We can begin this push for universal accountability by bringing to justice those political figures, present and past, who have used their power to illegally wreak havoc on other nations. That Donald Rumsfeld, Alberto Gonzales, and George Tenet have thus far been let off scot-free for their war crimes and crimes against humanity in Iraq, at Guantanamo Bay, and in the Abu Ghraib prison, is simply incompatible with the notions of universal justice and fair punishment that we propagate in our schools.
If we want to create a model for schools to follow when designing their internal disciplinary structures, we should ensure that rehabilitation exists in the repercussions these international bullies face. Real justice will require them to spend the rest of their lives trying to mend the wounds they’ve inflicted, exacting from them hefty fines to be dedicated to the reconstruction of Iraq, and obligating them to serve in, say, internally displaced people’s camps or organizations working to alleviate the crisis of over-crowded housing in Iraq.
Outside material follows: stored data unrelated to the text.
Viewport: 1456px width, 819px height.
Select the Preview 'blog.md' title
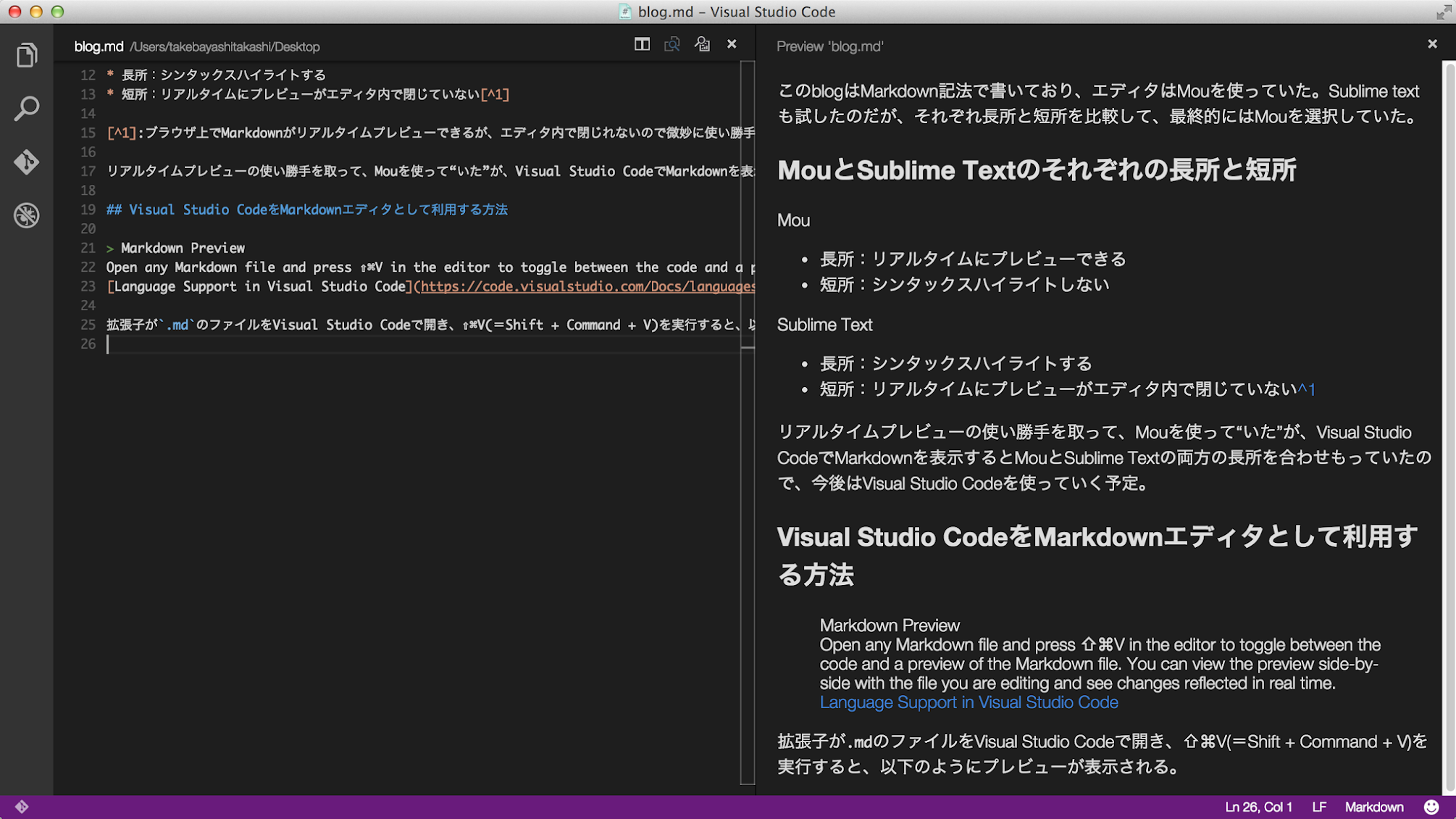829,46
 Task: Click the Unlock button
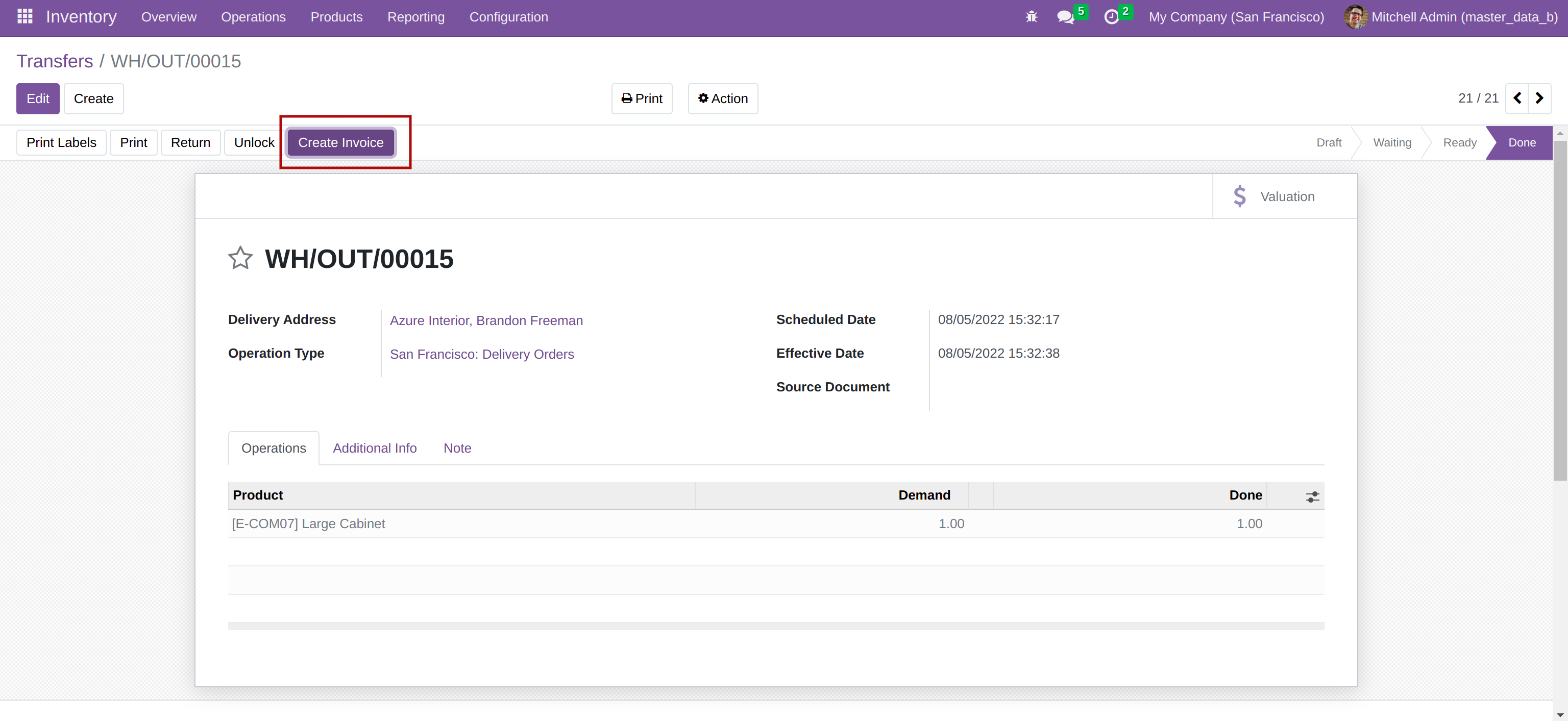point(254,142)
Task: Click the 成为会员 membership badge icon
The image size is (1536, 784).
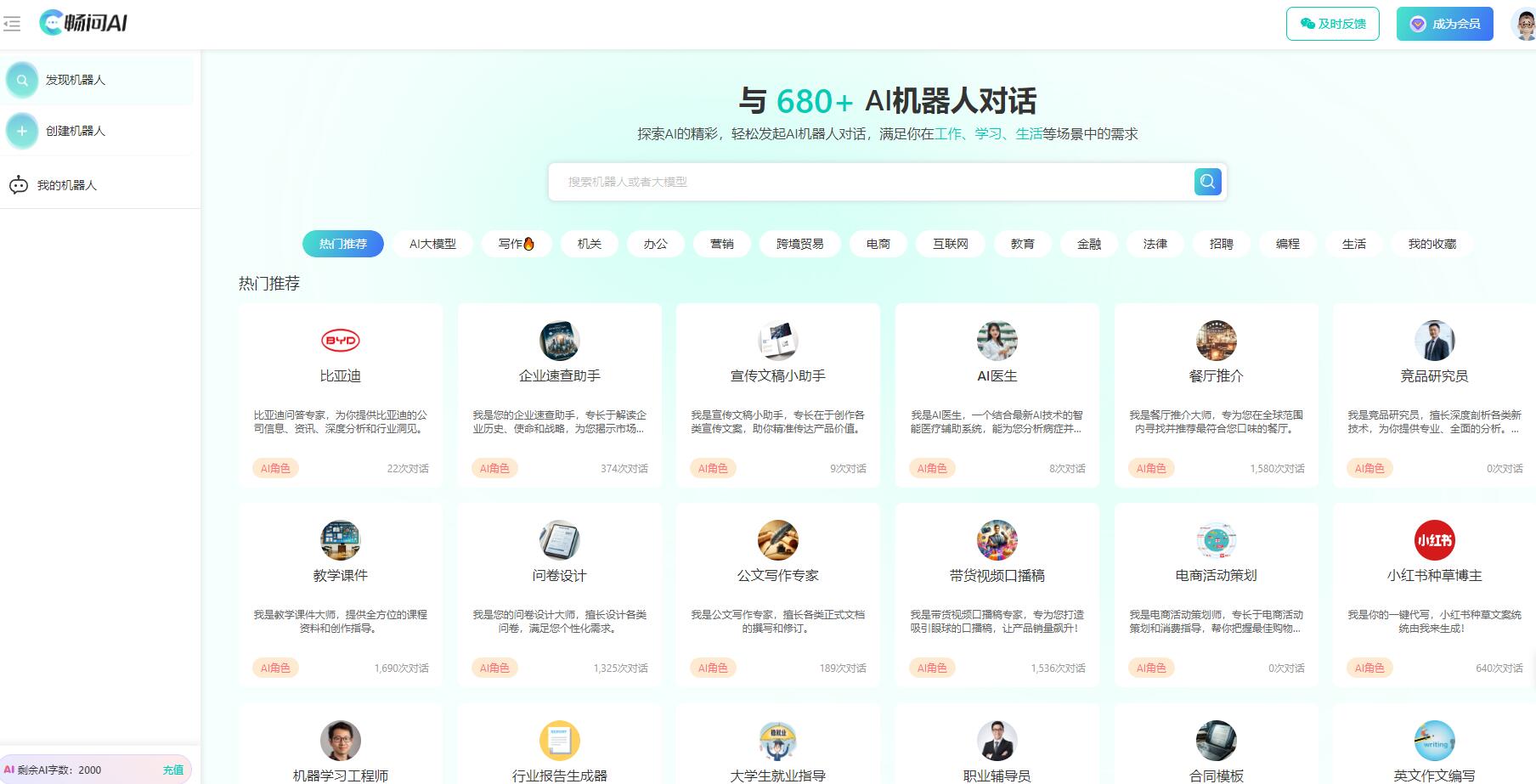Action: coord(1415,24)
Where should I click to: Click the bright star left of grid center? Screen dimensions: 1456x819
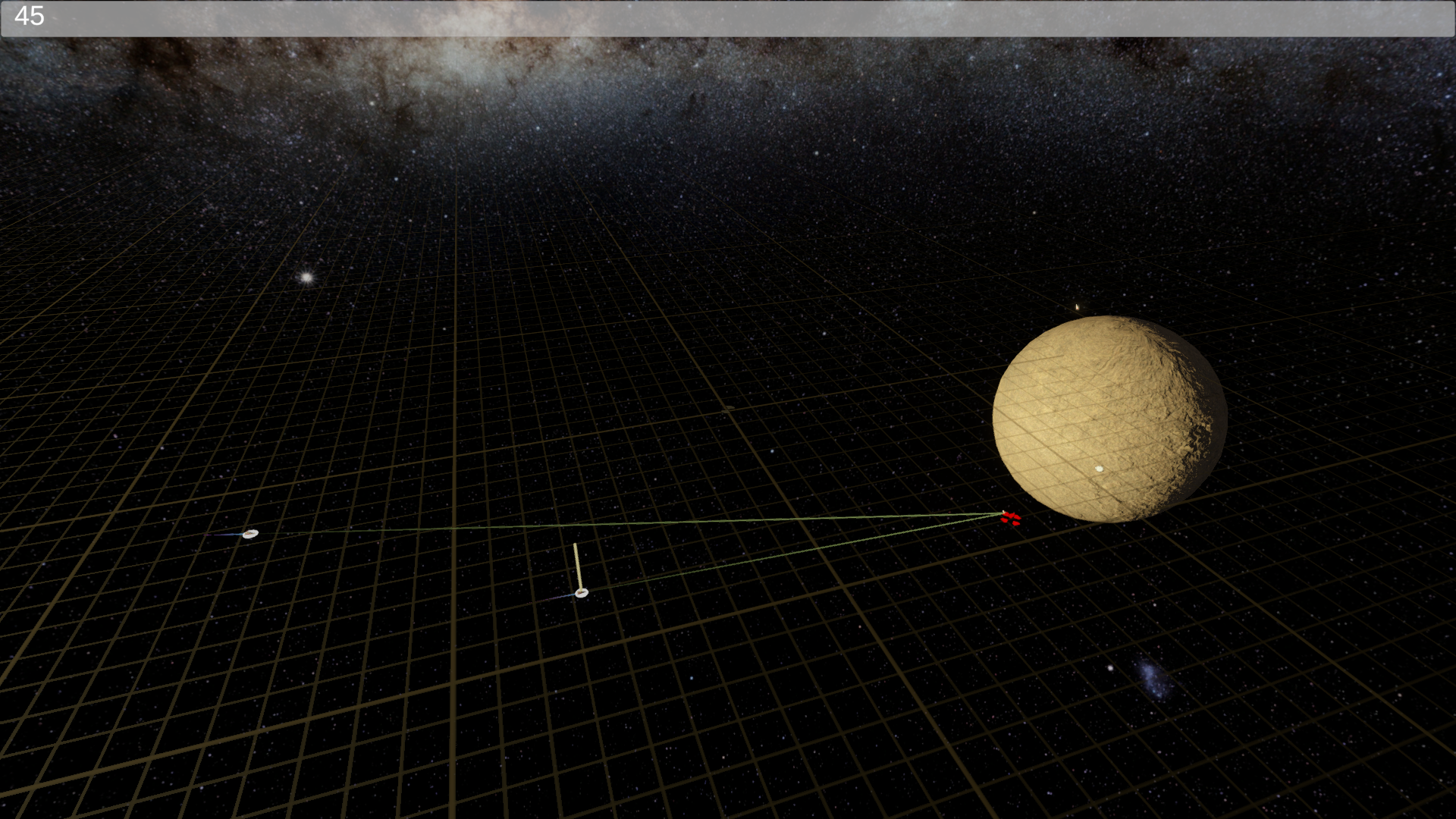pos(306,278)
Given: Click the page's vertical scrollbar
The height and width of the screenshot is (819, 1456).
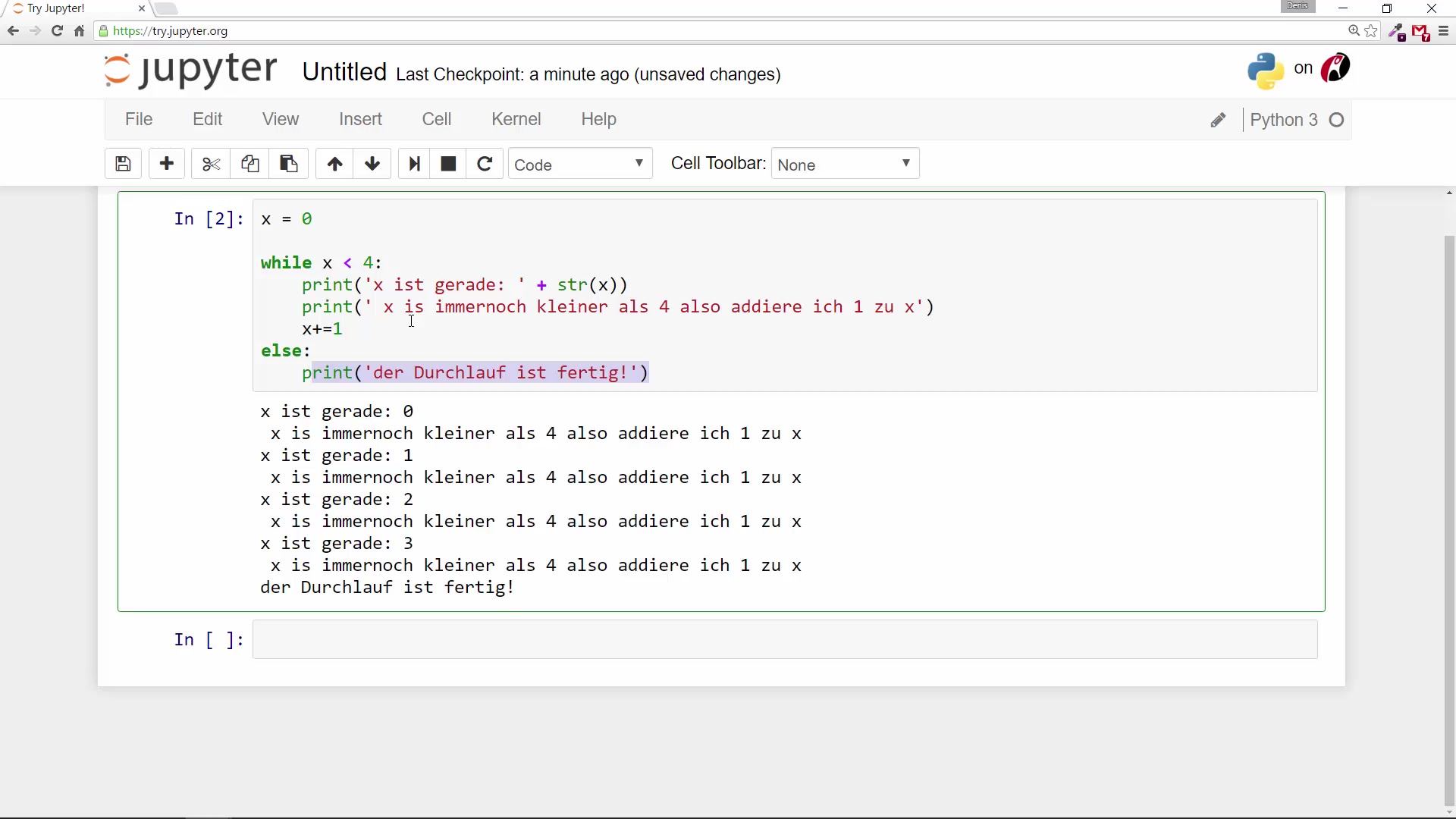Looking at the screenshot, I should [1449, 516].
We should use the example of high-profile war criminals in Iraq to fashion a legal order that young people will be proud to join. We must also discuss with students what “justice,” as a concrete concept, will and should mean for them once they leave school. Marian Wright Edelman elucidated the inconsistency in the messages that children receive, lamenting that grown-ups tell “children to not be violent while marketing and glorifying violence…Adult hypocrisy is the biggest problem children face in America.” Indeed, if we hope to actually modify the behavior of disobedient students, surely we should show them that the most powerful disobedient adults in the world are undergoing similar behavior modification for their more serious assaults on peace.